## Prompt
Give the material again, starting with the line that contains "How do I perform: Click" and going on through the line that contains "Switch to Your", with every "screenshot" replaced by "image" and all else unchanged.

>> Start Material provided

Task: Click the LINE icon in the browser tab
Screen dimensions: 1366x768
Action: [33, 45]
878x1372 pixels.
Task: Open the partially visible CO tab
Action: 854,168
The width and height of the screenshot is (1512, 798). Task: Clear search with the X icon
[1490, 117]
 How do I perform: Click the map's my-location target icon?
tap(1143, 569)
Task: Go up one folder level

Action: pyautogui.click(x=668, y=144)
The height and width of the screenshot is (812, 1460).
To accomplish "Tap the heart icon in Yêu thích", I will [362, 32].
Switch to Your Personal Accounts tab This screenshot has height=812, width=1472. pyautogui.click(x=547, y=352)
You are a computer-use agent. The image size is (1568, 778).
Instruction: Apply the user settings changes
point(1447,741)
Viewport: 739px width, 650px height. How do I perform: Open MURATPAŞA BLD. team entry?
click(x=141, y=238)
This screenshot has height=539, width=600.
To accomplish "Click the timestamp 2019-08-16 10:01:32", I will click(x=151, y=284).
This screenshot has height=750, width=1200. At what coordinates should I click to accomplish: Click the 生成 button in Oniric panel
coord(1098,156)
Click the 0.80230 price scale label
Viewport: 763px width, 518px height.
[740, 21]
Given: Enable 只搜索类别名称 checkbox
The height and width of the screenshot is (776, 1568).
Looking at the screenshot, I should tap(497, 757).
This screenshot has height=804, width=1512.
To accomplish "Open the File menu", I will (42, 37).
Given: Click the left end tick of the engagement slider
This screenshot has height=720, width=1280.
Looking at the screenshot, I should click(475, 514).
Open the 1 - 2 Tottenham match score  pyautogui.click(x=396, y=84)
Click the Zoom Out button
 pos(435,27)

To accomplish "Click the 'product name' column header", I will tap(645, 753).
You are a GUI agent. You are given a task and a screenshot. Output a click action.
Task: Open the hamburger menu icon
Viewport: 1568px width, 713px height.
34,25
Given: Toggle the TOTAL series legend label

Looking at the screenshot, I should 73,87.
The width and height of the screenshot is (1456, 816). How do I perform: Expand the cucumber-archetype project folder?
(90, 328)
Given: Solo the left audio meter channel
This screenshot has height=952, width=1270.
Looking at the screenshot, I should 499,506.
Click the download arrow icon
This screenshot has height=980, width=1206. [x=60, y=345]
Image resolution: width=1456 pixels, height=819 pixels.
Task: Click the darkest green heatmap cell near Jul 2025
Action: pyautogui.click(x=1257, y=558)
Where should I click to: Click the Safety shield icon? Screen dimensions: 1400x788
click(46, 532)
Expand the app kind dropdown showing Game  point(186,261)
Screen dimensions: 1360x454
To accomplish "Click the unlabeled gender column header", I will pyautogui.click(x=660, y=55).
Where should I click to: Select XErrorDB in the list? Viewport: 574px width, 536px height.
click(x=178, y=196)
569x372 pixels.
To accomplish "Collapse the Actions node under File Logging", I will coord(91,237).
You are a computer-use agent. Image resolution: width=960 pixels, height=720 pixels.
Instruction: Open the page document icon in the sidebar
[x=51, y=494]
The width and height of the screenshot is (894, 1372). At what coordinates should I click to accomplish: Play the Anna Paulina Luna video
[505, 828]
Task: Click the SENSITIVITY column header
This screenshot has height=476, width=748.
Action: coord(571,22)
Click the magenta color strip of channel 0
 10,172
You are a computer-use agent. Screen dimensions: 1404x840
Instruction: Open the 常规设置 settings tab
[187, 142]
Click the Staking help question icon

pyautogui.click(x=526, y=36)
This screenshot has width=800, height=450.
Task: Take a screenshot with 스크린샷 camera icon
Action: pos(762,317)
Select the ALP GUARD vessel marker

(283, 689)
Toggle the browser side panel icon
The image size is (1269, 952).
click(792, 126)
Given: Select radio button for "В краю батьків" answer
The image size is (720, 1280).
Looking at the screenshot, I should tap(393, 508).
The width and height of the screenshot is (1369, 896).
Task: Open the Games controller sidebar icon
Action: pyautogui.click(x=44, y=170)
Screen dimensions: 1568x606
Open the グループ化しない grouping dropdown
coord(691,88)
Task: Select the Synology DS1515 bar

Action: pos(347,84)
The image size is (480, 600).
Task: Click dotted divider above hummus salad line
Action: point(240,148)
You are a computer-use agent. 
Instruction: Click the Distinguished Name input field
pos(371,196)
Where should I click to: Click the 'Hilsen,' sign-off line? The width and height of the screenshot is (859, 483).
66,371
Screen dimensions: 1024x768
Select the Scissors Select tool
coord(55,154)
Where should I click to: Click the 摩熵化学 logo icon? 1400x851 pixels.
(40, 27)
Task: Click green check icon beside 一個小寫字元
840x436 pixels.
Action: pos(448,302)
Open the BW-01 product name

>> End Material provided

## Exercise solution
 How do I perform: Click the map's my-location target icon?
tap(1143, 569)
Task: Go up one folder level

Action: pyautogui.click(x=668, y=144)
The height and width of the image is (812, 1460).
To accomplish "Tap the heart icon in Yêu thích", I will [362, 32].
Switch to Your Personal Accounts tab This image has height=812, width=1472. pyautogui.click(x=547, y=352)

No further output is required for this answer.